## What is needed
Of all the lines in the material, how many carry the string "agent"? Respond with the number by itself.

◆ ◆ ◆ ◆ ◆

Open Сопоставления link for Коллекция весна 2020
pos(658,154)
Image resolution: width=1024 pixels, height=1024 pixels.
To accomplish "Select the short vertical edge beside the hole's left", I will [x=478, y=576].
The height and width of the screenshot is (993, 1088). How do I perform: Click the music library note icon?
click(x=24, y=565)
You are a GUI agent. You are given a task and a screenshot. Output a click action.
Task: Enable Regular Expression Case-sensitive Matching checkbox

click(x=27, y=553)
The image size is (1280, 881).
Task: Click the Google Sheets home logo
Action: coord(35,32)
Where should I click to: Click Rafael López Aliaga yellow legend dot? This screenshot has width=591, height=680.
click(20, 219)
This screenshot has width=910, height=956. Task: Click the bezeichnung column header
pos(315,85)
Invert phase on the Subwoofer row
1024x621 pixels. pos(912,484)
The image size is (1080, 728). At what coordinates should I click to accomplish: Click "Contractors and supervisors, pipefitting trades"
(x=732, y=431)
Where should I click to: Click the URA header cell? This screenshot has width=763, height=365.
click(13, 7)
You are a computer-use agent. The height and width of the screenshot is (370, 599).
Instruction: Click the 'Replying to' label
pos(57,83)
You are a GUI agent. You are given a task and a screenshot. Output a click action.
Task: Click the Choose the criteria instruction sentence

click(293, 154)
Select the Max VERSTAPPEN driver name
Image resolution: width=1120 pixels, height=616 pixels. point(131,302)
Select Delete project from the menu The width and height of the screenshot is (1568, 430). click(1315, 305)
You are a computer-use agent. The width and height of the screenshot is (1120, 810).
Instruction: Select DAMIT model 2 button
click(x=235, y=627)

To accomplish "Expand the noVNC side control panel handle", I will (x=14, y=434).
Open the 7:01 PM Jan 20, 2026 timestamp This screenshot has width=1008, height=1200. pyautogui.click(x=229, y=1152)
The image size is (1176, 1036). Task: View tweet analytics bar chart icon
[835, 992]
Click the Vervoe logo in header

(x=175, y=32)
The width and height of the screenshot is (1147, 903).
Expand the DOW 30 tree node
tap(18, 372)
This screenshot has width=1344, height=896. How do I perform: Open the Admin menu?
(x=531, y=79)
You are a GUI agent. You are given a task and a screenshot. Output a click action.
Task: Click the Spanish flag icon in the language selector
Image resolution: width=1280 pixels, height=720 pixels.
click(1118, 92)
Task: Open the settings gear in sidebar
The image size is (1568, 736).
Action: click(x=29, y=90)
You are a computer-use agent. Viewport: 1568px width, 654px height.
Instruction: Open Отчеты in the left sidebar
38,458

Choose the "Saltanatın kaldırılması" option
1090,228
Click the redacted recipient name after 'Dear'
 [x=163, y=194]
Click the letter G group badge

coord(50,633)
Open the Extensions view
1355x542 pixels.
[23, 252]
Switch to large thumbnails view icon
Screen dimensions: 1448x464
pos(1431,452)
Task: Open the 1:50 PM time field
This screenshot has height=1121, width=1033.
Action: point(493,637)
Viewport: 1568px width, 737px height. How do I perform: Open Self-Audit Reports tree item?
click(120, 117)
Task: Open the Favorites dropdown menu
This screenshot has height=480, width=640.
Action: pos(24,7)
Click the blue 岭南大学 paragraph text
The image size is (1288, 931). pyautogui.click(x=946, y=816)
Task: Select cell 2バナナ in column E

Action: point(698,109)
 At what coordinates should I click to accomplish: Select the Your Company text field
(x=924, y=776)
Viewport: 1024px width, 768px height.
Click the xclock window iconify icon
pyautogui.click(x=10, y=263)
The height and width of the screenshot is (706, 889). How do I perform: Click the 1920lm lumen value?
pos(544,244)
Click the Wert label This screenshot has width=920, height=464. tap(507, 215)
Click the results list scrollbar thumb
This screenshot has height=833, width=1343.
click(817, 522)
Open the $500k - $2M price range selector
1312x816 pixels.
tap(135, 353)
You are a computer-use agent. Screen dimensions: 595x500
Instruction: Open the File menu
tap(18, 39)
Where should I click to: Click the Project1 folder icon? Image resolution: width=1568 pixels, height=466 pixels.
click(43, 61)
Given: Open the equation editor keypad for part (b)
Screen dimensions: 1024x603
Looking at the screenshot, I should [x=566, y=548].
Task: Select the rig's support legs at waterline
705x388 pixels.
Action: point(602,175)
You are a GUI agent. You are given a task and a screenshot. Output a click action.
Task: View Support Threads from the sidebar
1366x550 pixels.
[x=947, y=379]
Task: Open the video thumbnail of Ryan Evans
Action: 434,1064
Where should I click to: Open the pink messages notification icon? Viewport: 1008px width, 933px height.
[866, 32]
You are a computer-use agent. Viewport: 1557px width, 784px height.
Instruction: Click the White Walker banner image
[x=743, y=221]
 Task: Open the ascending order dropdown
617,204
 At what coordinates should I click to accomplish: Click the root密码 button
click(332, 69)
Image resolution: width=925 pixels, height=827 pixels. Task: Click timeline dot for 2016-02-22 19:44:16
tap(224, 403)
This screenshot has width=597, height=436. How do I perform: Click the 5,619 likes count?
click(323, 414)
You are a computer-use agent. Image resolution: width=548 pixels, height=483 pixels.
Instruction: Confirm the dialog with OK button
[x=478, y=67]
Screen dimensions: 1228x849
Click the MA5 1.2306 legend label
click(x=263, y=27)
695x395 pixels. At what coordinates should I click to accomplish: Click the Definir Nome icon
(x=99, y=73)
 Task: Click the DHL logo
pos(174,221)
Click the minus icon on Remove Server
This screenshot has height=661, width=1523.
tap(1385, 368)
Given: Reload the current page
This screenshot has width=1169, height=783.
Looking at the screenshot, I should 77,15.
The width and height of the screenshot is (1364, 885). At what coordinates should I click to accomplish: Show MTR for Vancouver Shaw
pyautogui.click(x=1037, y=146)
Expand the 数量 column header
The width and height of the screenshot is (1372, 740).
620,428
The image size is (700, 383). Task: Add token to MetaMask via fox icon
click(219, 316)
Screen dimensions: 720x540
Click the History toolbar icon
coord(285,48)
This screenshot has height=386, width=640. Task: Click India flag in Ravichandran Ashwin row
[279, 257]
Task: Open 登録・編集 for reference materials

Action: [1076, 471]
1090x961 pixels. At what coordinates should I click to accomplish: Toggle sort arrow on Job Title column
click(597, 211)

◆ ◆ ◆ ◆ ◆

## Solution to this task
10